AWS S3 (simple storage service) is a basic AWS Service that is used almost for every application. It is nearly an infinite storage where in you can store unlimited objects where in a single object can be of max 5 TB in size. In this blog post I will be listing out some of the best practices of AWS S3 which you can utilize while dealing or integrating AWS S3 service in your applications.
Best Practices of AWS S3:
- For Gets request you can use range http header to improve download efficiency by downloading in parts rather than whole object at once. Also it enables quick recovery from failures as only that part needs to be downloaded which failed.
- For Puts request you can use multipart upload, these will help by uploading multiple uploads in parallel resulting in better bandwidth utilization. It also helps in fast recovery from failures as only failed part needs to be upload again. You can pause resume uploads, also you can upload an object before knowing the object size.

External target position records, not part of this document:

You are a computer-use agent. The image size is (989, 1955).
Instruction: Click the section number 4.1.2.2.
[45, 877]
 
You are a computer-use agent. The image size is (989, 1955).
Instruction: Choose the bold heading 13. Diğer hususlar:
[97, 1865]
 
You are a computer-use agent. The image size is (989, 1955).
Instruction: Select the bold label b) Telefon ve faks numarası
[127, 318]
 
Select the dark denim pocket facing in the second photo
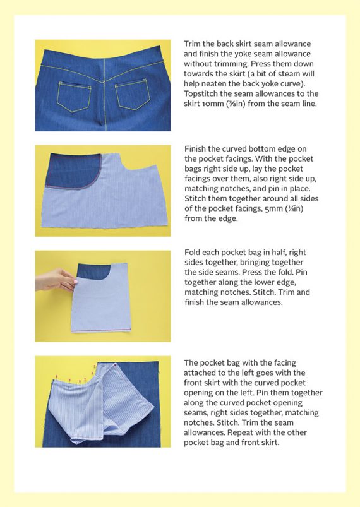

- S3 stores the objects lexicographically, better use a random key prefix before every object to get better performance incase of reads and writes. Using randomness, the I/O load will be distributed across multiple index partitions.Though this has been old practice, recently AWS has updated S3 service to support upto 3,500 requests per second to add data and 5,500 requests per second to retrieve data.
- Build and maintain secondary index outside of S3 for storing, indexing and querying objects metadata into services like Dynamodb or RDS.
- Use versioning in buckets to prevent from accidental overwriting and deletion. You can retrieve or restore deleted object or rollback to previous version.
- Use MFA on buckets to prevent un-intended bucket deletions.
- Versioning does not prevent bucket deletion, be careful as mistakenly bucket deletion might result in data loss. Better prepare for backing up bucket.
- Use cross region replication to backup bucket in a different region.
- Optimize or save cost by allocating proper storage type for S3.
- Use event notification for getting notified on any puts or deletes on bucket.
- Use cloudwatch for monitoring objects and storage through various metrics.
- Use cloudtrail to log api calls on s3 buckets.